#### Entries shown
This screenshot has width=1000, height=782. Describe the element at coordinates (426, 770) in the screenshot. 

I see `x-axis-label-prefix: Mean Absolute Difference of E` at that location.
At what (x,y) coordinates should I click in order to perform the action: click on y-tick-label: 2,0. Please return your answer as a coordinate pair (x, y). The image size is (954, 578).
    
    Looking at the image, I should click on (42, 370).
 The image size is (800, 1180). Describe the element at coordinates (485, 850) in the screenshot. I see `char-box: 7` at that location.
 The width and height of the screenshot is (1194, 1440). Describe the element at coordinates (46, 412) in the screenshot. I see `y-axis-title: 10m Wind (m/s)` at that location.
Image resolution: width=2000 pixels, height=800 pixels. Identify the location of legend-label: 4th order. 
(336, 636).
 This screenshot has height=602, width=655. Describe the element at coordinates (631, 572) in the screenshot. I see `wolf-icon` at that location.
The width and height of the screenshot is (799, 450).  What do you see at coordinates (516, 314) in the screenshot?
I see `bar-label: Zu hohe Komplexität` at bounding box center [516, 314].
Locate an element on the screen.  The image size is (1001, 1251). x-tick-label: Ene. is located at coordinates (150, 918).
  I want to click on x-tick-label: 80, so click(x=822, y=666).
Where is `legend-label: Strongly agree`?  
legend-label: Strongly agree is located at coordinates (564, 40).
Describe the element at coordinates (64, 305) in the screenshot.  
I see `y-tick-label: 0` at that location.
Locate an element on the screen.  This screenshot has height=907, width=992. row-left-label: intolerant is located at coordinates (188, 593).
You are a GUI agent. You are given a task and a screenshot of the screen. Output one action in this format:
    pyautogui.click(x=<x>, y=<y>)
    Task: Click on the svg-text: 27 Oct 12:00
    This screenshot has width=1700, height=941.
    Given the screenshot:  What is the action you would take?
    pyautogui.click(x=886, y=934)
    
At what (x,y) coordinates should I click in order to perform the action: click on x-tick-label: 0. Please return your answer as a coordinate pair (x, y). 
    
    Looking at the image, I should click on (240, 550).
########
> What you are asked to do: Write out every line of the records above as a numbered list, leaving out blank lines.

> Final answer:
1. This screenshot has width=1000, height=782. Describe the element at coordinates (426, 770) in the screenshot. 
2. I see `x-axis-label-prefix: Mean Absolute Difference of E` at that location.
3. At what (x,y) coordinates should I click in order to perform the action: click on y-tick-label: 2,0. Please return your answer as a coordinate pair (x, y). The image size is (954, 578).
4.     Looking at the image, I should click on (42, 370).
5.  The image size is (800, 1180). Describe the element at coordinates (485, 850) in the screenshot. I see `char-box: 7` at that location.
6.  The width and height of the screenshot is (1194, 1440). Describe the element at coordinates (46, 412) in the screenshot. I see `y-axis-title: 10m Wind (m/s)` at that location.
7. Image resolution: width=2000 pixels, height=800 pixels. Identify the location of legend-label: 4th order. 
8. (336, 636).
9.  This screenshot has height=602, width=655. Describe the element at coordinates (631, 572) in the screenshot. I see `wolf-icon` at that location.
10. The width and height of the screenshot is (799, 450).  What do you see at coordinates (516, 314) in the screenshot?
11. I see `bar-label: Zu hohe Komplexität` at bounding box center [516, 314].
12. Locate an element on the screen.  The image size is (1001, 1251). x-tick-label: Ene. is located at coordinates (150, 918).
13.   I want to click on x-tick-label: 80, so click(x=822, y=666).
14. Where is `legend-label: Strongly agree`?  
15. legend-label: Strongly agree is located at coordinates (564, 40).
16. Describe the element at coordinates (64, 305) in the screenshot.  
17. I see `y-tick-label: 0` at that location.
18. Locate an element on the screen.  This screenshot has height=907, width=992. row-left-label: intolerant is located at coordinates (188, 593).
19. You are a GUI agent. You are given a task and a screenshot of the screen. Output one action in this format:
20.     pyautogui.click(x=<x>, y=<y>)
21.     Task: Click on the svg-text: 27 Oct 12:00
22.     This screenshot has width=1700, height=941.
23.     Given the screenshot:  What is the action you would take?
24.     pyautogui.click(x=886, y=934)
25. At what (x,y) coordinates should I click in order to perform the action: click on x-tick-label: 0. Please return your answer as a coordinate pair (x, y). 
26.     Looking at the image, I should click on (240, 550).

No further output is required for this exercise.